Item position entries
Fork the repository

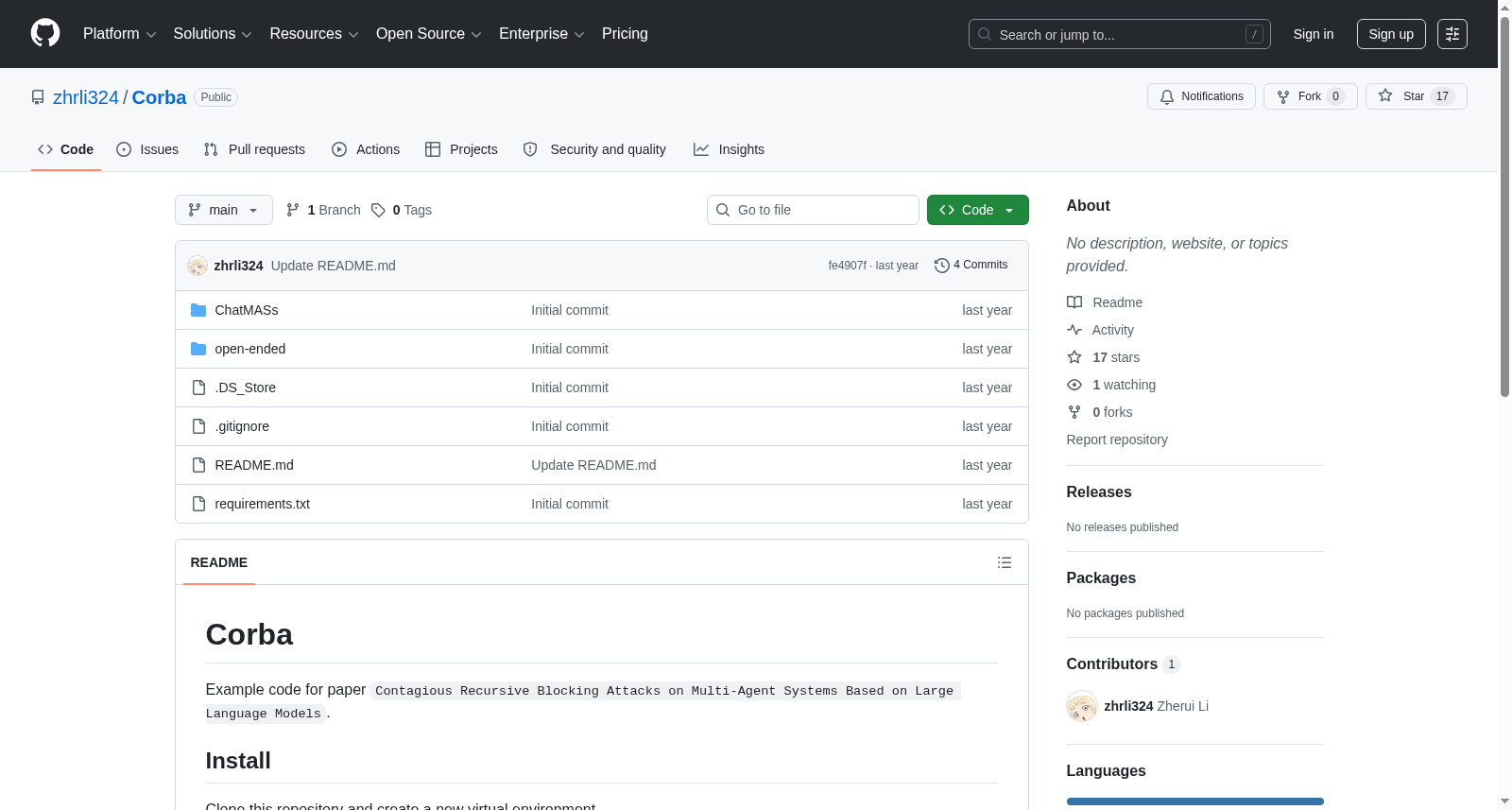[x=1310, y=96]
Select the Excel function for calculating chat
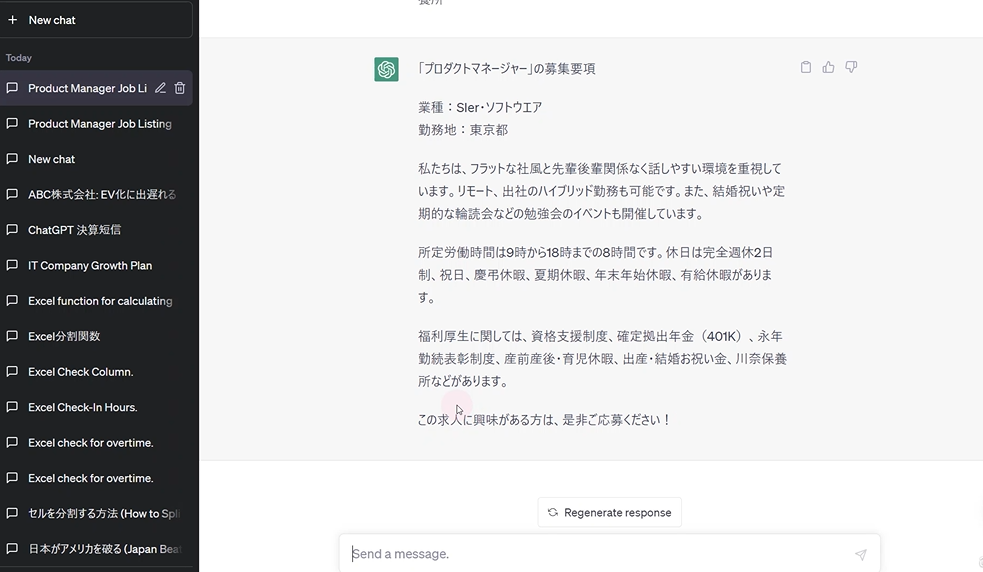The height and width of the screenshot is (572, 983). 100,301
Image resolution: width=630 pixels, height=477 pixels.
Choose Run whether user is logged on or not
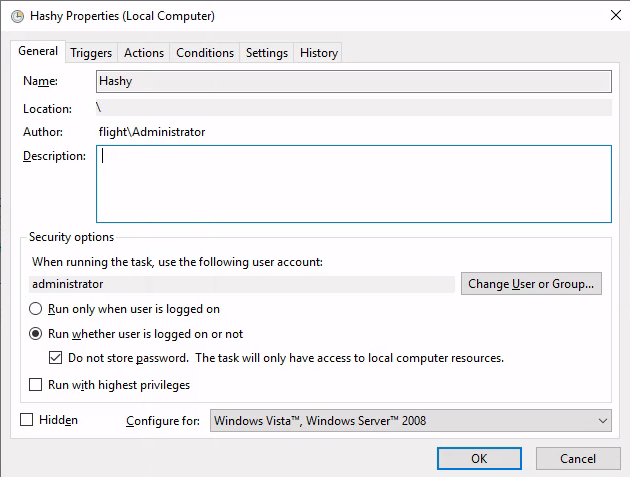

# [The exercise]
Write out the lines above word for word, leaving out the pictures.

# [Exercise output]
Fork the repository

[x=1310, y=96]
Select the Excel function for calculating chat
The height and width of the screenshot is (572, 983). 100,301
Image resolution: width=630 pixels, height=477 pixels.
Choose Run whether user is logged on or not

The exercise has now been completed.